**RECORD EXCERPTS:**
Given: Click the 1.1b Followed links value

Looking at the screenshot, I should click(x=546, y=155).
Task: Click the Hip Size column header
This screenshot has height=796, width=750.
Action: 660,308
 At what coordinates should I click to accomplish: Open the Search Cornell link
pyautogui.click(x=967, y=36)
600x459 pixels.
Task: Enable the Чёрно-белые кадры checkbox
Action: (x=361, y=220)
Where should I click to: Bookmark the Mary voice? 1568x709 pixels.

---

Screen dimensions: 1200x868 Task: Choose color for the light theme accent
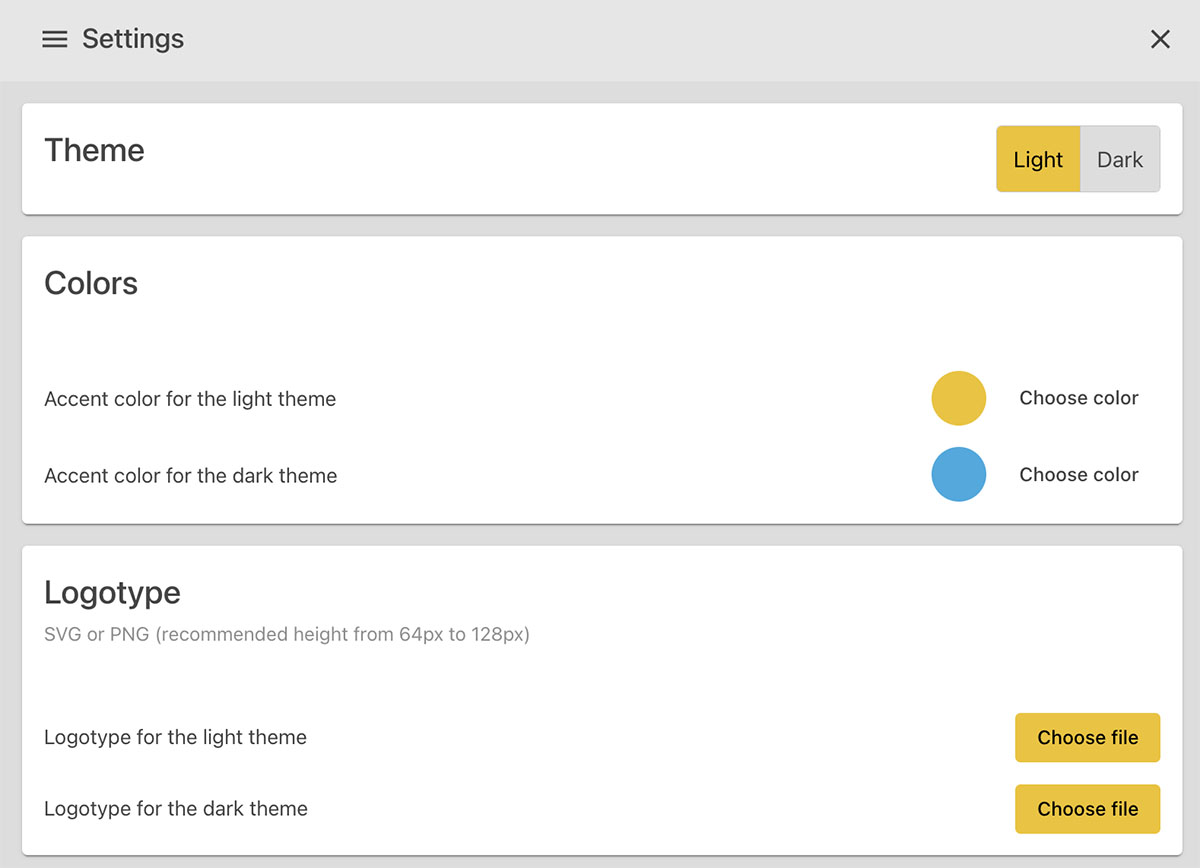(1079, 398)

==

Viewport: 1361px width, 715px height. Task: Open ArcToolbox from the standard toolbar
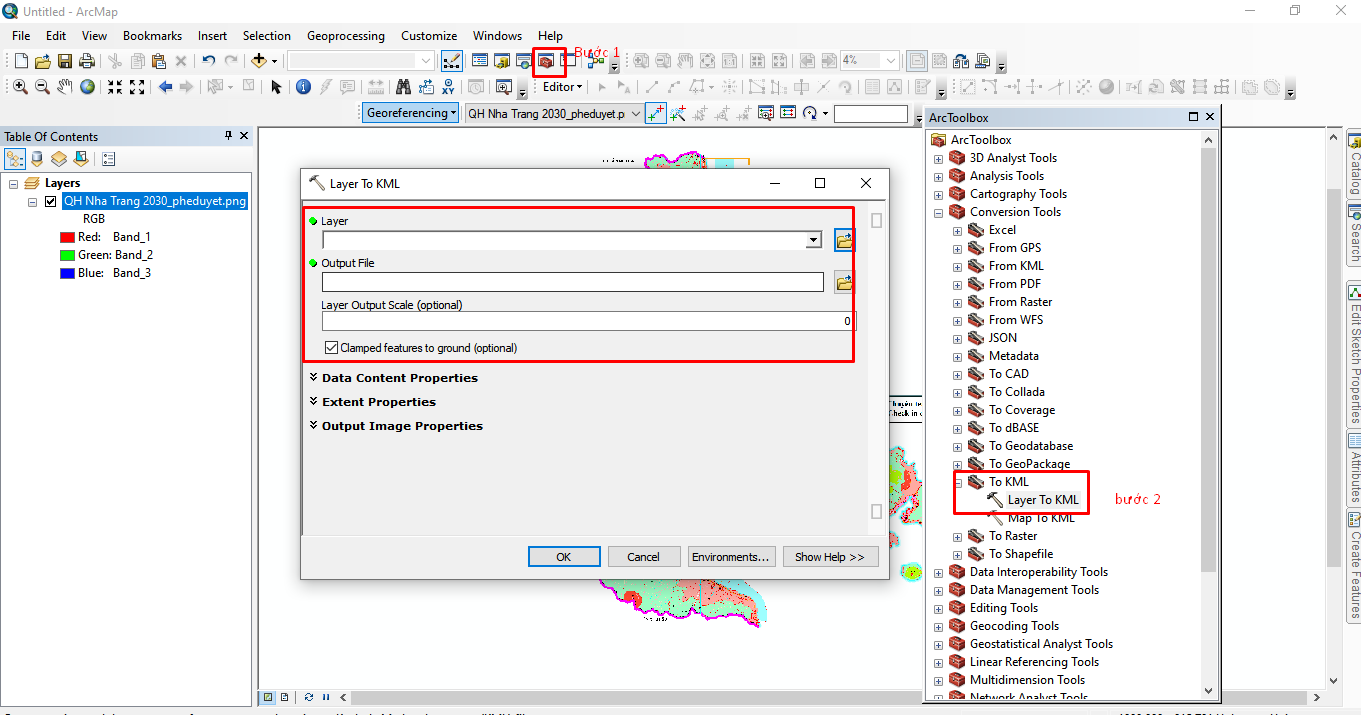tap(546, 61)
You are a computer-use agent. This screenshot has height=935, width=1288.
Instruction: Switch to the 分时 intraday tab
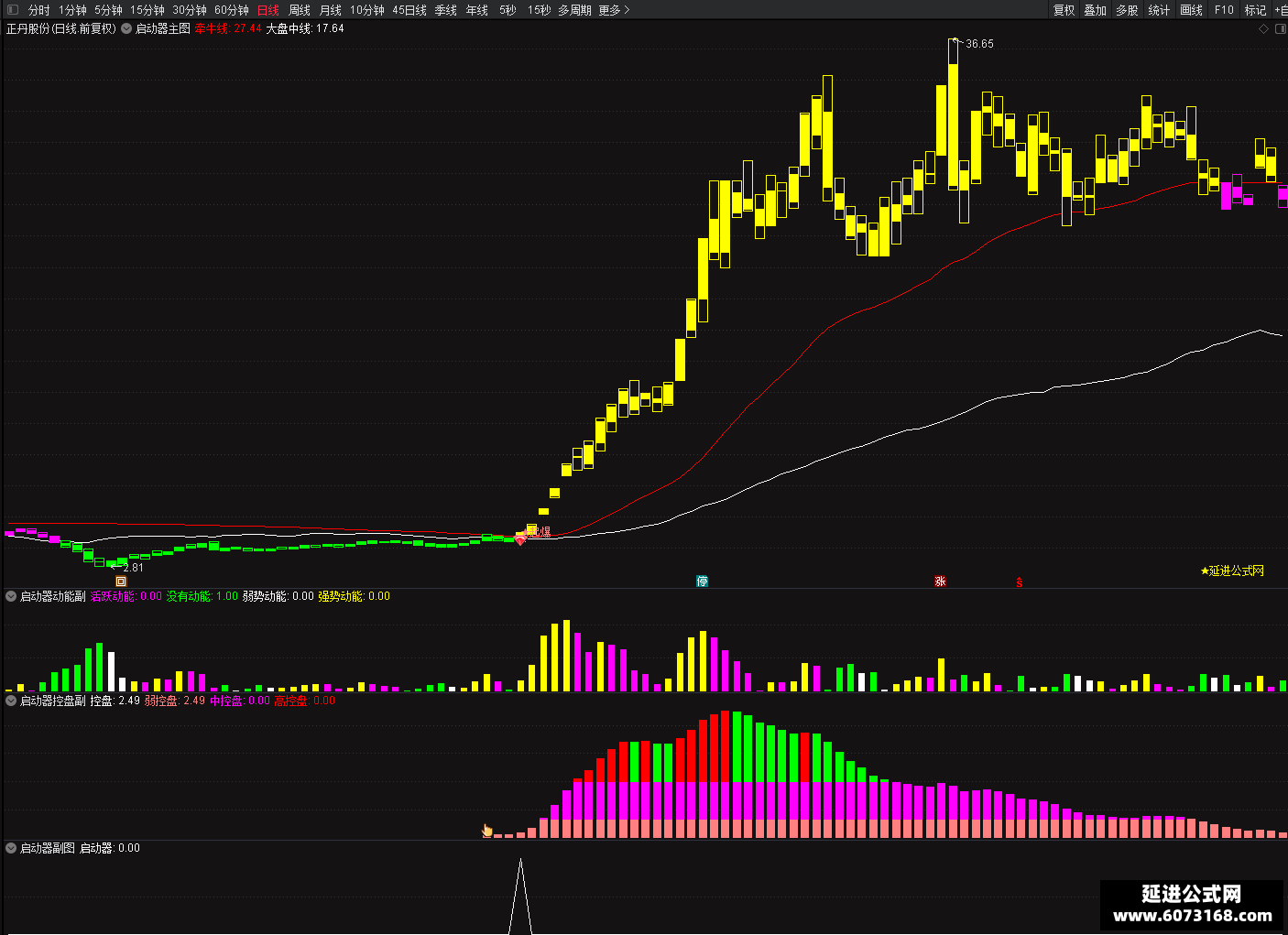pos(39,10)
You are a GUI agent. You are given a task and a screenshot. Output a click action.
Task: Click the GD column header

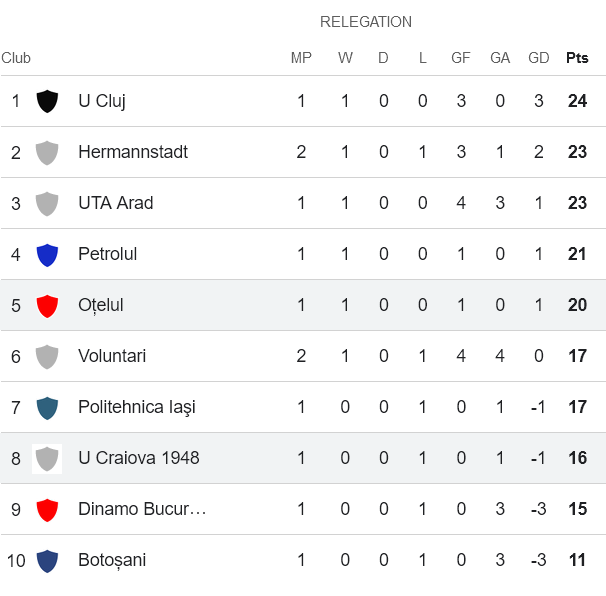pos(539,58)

**TASK DETAILS:**
Retrieve each line of the data in which the word "agent" can be found.

**WORKED SOLUTION:**
You are a computer-use agent. This screenshot has height=935, width=1288.
You are a GUI agent. You are given a task and a screenshot. Output a click action.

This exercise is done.